- Contributed by
- Mrs_KS_Snuggs
- People in story:
- Mrs K S Snuggs
- Location of story:
- Weihsien, North China
- Background to story:
- Civilian
- Article ID:
- A2350135
- Contributed on:
- 26 February 2004
It was a swelteringly hot day one summer during the second world war. On a dry, dusty, shadeless field in Weihsien, North China, fifteen hundred Allied civilian internees were lined up for the monthly roll call of the whole camp. (For daily roll calls they were sub-divided into six smaller groups.) They were a mixed lot - adults and children - tired, ill-fed. ill-clad and bored. The sun and glare were pitiless - so were the sullen Japanese guards who marched up and down the ranks, counting and re-counting. Between counts - it invariably took several before they reached the correct total - the internees sat or lay down, some reading or chatting, school children playing, parents trying to amuse fractious toddlers . . . anything to relieve the boredom. There were several Salvation Army officers among them, who played band music to help pass the time. So it went on for a couple of hours in the intense heat, and still the numbers we not right. At last the guards realised they hadn’t counted the internee official who was accompanying them around! So, to the great relief of all, the order to dismiss was finally given.
Everyone stood up, turned, and carrying their varied belongings, or children, surged forward, eager to leave the field and the sun.
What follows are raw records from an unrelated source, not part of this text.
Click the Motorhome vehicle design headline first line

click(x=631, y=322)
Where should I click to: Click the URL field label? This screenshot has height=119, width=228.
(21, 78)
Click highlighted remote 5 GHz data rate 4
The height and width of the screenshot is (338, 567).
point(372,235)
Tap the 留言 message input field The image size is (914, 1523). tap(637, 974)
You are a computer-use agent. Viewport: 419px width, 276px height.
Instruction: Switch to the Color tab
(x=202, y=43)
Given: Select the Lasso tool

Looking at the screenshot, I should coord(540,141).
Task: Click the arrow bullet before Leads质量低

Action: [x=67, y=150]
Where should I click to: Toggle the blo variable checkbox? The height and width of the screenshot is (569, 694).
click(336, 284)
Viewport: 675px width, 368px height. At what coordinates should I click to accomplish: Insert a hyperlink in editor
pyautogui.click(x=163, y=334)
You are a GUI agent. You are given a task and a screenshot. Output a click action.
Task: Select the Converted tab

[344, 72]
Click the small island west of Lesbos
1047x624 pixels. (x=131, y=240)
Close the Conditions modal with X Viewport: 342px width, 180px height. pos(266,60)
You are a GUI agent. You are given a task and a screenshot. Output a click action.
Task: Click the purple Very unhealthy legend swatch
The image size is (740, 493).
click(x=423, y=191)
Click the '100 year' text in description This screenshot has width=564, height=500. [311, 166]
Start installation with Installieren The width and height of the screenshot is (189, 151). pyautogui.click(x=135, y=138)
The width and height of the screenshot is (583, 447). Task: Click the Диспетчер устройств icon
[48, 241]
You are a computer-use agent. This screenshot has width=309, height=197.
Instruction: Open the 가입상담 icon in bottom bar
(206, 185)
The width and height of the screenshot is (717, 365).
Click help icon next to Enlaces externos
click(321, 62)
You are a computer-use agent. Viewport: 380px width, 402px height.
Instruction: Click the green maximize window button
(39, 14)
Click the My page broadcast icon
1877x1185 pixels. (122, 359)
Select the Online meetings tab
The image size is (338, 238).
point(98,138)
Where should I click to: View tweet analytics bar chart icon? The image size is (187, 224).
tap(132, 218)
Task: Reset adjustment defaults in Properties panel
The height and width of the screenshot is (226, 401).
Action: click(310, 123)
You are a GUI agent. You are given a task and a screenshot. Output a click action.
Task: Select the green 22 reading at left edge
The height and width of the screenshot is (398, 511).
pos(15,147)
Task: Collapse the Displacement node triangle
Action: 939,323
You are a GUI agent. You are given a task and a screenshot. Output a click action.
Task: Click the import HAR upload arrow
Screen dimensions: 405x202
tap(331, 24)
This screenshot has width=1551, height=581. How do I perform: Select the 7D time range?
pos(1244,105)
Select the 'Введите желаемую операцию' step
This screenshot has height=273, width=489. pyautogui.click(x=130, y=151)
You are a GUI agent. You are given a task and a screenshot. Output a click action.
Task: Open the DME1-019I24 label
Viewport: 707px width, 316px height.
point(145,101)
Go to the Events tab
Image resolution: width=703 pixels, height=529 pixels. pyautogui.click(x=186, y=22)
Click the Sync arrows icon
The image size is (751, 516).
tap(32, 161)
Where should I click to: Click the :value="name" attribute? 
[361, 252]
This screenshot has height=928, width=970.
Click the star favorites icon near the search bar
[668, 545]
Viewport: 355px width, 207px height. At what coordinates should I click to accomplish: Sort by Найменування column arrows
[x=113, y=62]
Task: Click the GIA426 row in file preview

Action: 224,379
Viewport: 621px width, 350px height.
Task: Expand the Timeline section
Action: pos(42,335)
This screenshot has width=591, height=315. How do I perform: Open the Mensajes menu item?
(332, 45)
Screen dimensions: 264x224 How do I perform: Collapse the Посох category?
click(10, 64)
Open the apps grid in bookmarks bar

All, that is, except the Salvation Army bandsmen, who stayed to play their fellows off with cheerful music. Suddenly, with great daring, they played the National Anthem - the fifteen hundred moving internees stopped as one man, dead in their tracks. Gone was boredom, forgotten the heat and the guards, backs were straightened, heads held high, not a muscle moved as they remembered King and country. Standing to attention they affirmed their loyalty to all that was dear, although hundreds of miles away.
The Japanese guards were furious; this was something completely unexpected. They shouted orders to move, no-one even noticed. They jumped up and down with rage - everyone else stayed immobile until the last note of “God save the King” had died away. The internees then dispersed, but with far lighter hearts and jauntier steps than before. The guards seized the officer who was conducting the band and took him to the guard house. He protested that he wasn’t responsible for reaction to national tunes! Mercifully he was released. I know; I was there, a seventeen-year-old schoolgirl. That was my moment of most intense patriotic feeling - “God save the King”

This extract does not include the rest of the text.